(Collection entries)
= = = = = = =

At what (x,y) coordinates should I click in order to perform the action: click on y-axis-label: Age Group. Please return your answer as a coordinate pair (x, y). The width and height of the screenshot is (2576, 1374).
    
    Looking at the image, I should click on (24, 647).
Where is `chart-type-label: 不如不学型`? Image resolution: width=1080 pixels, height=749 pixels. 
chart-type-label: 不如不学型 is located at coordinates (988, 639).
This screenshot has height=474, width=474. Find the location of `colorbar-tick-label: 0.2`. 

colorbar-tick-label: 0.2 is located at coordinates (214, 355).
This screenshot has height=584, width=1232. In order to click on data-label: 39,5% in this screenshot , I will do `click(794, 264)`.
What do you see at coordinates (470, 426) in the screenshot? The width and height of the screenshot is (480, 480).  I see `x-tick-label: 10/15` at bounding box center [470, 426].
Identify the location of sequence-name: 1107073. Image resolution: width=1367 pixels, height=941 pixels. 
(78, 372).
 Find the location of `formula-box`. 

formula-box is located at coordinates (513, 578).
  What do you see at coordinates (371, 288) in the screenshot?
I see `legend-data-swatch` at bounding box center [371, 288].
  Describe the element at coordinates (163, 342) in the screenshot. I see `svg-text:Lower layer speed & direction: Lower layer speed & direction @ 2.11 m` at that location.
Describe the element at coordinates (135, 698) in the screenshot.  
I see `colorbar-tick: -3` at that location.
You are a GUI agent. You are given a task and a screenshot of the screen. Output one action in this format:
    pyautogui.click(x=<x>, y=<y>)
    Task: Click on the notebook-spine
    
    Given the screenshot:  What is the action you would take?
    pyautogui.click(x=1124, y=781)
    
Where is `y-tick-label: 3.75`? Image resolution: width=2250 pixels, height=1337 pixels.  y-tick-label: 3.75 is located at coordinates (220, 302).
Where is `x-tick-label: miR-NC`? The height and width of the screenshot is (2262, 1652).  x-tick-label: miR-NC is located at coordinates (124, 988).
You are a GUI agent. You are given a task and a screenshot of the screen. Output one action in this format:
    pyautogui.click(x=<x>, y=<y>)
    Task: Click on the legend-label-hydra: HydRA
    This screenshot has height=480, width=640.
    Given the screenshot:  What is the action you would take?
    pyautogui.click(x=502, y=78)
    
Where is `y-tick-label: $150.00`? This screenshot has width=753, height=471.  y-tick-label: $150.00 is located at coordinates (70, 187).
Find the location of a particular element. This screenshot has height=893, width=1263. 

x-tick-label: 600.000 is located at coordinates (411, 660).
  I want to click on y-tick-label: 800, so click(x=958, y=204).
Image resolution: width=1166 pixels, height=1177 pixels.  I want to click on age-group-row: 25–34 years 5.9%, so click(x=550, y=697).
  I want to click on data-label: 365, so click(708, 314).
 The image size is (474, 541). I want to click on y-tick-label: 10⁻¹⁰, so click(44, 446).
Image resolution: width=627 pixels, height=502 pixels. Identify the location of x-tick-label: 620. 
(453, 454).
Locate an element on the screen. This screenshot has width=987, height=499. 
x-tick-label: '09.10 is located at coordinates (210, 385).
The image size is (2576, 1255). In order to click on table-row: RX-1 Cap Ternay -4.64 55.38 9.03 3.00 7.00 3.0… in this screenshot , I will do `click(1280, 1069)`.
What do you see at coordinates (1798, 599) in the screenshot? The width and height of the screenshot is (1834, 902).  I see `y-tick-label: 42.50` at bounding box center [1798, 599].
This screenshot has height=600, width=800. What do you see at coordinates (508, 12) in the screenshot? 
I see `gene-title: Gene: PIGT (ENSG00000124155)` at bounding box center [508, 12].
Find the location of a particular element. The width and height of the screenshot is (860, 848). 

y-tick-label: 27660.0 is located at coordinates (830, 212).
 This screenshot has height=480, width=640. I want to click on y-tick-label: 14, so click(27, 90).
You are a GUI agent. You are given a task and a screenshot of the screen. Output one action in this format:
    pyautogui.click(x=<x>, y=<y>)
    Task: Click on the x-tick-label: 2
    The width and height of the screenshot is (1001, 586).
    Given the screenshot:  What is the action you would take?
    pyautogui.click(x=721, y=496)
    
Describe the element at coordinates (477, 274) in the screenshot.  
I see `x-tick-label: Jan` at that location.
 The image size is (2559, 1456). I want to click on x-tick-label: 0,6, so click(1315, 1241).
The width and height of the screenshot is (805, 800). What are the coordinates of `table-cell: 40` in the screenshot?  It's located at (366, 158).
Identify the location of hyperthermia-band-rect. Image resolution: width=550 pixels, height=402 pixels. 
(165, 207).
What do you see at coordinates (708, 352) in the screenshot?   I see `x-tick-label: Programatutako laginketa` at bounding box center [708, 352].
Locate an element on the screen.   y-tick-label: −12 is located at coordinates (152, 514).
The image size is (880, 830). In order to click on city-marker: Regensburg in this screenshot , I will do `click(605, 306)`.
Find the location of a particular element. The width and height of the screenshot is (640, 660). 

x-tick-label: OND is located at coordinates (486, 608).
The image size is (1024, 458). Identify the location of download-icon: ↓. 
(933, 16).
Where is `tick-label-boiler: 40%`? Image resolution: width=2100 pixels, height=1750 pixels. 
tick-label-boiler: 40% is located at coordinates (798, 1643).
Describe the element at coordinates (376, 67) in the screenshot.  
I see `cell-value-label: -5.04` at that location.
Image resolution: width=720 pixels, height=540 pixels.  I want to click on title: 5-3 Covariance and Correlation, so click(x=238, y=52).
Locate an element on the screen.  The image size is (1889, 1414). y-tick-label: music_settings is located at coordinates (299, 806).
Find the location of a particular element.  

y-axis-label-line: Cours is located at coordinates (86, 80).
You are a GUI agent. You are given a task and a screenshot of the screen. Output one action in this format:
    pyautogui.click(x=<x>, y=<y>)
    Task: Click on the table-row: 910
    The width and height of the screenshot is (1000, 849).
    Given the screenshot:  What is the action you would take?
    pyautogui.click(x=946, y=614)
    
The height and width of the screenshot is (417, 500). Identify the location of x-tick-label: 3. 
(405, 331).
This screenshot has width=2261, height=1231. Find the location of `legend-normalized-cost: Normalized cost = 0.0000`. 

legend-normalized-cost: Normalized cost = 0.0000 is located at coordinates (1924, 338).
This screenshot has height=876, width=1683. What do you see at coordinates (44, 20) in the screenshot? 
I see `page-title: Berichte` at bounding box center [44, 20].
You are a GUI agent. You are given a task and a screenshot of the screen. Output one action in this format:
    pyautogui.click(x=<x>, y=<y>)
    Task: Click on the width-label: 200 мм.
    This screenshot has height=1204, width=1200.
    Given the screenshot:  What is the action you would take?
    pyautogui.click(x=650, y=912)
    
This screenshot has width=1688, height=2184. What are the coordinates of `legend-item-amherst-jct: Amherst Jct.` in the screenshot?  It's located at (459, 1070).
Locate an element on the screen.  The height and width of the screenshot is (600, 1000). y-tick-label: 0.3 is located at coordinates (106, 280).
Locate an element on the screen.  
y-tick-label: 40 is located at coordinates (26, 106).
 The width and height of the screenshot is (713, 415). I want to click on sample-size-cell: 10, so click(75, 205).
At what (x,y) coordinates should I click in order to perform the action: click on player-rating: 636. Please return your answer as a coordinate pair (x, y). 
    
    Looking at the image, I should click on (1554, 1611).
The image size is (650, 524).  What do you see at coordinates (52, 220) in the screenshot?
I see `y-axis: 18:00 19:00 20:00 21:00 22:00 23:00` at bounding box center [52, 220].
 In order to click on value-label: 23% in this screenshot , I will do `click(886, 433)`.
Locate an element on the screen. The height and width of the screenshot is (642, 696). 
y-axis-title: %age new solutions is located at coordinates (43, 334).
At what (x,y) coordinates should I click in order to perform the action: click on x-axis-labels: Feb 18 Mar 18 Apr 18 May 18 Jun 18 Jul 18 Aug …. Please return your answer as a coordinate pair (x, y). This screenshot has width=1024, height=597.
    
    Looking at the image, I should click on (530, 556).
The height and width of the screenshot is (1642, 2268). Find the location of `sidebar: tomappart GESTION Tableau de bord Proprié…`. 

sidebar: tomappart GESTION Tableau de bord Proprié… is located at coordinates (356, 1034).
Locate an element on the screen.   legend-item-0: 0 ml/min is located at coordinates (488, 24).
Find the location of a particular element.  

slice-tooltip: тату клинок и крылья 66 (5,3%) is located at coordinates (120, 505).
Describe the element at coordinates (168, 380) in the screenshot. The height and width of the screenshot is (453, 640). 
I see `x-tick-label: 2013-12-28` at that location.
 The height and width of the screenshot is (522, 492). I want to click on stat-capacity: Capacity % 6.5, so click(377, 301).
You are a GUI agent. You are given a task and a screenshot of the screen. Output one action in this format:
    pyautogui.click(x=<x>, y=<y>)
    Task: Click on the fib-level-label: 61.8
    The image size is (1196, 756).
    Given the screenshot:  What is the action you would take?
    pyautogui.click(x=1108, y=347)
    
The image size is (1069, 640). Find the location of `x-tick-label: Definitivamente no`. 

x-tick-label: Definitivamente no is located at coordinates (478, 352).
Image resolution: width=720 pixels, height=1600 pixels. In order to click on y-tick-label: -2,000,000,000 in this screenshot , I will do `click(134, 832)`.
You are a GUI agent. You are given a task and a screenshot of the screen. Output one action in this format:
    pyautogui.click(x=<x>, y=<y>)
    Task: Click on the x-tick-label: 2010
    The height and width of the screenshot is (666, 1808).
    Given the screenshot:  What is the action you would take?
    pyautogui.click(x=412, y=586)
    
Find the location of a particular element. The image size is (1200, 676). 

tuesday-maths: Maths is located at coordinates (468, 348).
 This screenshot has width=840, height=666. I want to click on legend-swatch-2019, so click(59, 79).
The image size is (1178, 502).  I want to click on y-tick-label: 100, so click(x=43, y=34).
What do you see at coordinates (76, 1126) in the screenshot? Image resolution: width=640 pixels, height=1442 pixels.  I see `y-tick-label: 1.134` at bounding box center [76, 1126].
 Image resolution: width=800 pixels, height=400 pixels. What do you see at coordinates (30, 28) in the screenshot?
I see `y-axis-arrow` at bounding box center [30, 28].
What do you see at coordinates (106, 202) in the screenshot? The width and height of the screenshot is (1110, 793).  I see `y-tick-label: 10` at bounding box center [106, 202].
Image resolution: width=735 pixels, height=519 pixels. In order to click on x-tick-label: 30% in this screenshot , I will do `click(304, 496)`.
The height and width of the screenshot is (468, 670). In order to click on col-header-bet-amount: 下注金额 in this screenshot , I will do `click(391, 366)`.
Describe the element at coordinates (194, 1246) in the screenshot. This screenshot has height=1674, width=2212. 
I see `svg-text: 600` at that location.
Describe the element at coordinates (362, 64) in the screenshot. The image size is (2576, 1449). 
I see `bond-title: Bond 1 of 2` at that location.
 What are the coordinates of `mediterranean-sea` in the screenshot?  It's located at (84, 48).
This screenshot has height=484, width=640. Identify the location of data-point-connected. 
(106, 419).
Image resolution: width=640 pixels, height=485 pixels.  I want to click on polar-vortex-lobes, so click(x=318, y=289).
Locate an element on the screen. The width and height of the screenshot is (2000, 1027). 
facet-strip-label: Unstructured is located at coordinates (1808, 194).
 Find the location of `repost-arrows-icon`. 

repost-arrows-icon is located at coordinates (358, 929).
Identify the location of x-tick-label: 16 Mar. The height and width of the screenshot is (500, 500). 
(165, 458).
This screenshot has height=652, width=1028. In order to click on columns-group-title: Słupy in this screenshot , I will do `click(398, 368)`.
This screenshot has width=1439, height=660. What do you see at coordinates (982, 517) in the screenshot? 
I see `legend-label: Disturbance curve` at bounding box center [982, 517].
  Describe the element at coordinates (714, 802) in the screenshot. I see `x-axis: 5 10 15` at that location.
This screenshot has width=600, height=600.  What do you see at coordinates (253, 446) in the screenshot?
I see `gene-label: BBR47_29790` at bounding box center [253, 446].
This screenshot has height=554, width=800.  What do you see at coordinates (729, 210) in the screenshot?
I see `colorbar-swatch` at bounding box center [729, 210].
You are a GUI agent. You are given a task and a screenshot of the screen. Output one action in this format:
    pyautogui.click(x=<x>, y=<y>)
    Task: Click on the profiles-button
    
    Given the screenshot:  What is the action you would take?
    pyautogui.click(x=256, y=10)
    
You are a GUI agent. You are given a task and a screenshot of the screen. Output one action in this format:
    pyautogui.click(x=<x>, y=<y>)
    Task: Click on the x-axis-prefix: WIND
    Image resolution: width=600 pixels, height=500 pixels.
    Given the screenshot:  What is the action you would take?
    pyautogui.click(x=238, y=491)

= = = = = = =

*ACTIVITY:* Pick out each line above that contains the string "Proprié", and copy those lines.

*EXERCISE RESPONSE:*
The height and width of the screenshot is (1642, 2268). Find the location of `sidebar: tomappart GESTION Tableau de bord Proprié…`. 
sidebar: tomappart GESTION Tableau de bord Proprié… is located at coordinates (356, 1034).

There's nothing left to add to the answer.